* **Try it**
Set down, please, exactly the lines below that run from the line with "Where should I click to: Expand" to the line with "Toggle visibility of Light.001", both lines included.

* **Data shown**
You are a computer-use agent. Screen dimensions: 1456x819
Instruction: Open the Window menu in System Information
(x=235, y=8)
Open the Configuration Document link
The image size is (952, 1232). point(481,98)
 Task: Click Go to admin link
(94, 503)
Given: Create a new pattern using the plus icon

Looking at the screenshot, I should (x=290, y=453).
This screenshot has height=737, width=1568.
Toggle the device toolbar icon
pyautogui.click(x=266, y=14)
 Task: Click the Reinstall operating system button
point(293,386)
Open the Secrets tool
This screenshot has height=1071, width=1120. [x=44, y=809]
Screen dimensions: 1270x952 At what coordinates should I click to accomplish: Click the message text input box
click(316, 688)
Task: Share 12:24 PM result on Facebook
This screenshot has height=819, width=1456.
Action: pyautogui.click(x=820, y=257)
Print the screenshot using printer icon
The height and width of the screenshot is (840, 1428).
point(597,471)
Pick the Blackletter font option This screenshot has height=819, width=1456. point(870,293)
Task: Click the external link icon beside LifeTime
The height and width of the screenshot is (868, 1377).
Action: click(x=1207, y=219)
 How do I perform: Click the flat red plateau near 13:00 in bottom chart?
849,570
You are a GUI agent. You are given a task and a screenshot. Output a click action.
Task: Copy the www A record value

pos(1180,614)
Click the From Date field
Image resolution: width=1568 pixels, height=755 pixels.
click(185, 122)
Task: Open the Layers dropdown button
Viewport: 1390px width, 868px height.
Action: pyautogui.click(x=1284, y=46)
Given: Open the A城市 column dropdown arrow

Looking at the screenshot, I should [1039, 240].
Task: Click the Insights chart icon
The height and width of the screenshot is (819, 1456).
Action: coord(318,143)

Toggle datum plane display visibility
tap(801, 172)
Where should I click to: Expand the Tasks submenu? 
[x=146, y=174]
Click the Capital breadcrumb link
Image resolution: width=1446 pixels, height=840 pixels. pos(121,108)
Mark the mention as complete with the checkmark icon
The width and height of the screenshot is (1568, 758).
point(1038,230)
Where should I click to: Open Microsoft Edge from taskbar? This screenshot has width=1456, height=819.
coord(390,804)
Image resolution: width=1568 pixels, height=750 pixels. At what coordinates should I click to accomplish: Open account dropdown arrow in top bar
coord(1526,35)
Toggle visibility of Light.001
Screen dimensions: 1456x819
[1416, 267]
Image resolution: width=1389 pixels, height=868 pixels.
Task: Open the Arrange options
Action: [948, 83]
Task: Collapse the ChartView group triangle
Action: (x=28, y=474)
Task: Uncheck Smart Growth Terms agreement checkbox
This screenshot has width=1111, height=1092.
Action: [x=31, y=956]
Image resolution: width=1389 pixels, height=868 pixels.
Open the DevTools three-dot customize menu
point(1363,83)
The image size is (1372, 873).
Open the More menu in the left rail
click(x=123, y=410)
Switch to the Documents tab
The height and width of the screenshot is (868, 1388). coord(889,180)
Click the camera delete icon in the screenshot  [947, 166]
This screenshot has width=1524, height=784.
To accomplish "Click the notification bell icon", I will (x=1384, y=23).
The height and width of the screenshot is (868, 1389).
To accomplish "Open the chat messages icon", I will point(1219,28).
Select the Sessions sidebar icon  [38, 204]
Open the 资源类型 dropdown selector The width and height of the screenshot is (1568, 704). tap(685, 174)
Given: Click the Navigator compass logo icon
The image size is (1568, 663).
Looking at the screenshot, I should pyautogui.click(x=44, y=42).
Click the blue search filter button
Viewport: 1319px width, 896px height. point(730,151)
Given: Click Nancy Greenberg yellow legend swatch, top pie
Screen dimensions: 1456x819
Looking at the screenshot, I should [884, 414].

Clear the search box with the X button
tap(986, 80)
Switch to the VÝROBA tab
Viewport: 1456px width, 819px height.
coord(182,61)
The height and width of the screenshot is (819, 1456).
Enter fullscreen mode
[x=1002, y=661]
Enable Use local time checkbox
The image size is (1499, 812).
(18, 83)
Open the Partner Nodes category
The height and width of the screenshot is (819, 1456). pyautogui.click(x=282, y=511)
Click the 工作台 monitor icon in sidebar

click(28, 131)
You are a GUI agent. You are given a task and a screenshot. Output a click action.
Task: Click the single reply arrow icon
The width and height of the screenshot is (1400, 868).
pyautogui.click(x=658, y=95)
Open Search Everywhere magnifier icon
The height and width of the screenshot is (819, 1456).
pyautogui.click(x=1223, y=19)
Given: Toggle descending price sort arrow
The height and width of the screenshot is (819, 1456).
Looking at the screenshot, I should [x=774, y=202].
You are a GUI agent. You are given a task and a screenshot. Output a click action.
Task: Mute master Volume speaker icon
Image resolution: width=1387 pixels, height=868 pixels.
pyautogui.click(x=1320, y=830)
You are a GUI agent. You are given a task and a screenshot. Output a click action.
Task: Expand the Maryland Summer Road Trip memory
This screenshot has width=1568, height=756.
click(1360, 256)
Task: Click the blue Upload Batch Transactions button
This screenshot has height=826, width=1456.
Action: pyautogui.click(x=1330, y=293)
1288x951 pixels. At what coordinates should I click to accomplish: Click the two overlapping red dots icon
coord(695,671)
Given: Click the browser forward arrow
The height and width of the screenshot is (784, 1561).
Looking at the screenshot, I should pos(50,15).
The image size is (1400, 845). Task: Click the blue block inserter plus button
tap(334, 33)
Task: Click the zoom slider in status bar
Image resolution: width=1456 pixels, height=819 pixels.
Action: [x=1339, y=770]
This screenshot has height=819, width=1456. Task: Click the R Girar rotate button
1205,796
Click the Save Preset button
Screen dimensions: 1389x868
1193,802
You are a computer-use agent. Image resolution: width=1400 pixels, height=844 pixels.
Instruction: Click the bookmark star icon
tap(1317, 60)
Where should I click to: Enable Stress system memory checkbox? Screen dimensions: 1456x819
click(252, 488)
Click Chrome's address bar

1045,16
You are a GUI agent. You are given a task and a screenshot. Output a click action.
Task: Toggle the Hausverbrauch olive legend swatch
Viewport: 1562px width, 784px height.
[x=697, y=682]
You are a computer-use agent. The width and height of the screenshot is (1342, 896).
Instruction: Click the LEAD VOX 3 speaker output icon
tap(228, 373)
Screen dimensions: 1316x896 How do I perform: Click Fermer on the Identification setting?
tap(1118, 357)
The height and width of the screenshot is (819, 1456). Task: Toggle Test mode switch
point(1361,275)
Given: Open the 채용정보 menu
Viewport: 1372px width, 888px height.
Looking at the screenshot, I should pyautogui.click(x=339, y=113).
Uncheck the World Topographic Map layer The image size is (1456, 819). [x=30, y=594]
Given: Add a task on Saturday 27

* **Solution**
Where should I click to: Expand the Tasks submenu? 
[x=146, y=174]
Click the Capital breadcrumb link
Image resolution: width=1446 pixels, height=840 pixels. pos(121,108)
Mark the mention as complete with the checkmark icon
The width and height of the screenshot is (1568, 758).
point(1038,230)
Where should I click to: Open Microsoft Edge from taskbar? This screenshot has width=1456, height=819.
coord(390,804)
Image resolution: width=1568 pixels, height=750 pixels. At what coordinates should I click to accomplish: Open account dropdown arrow in top bar
coord(1526,35)
Toggle visibility of Light.001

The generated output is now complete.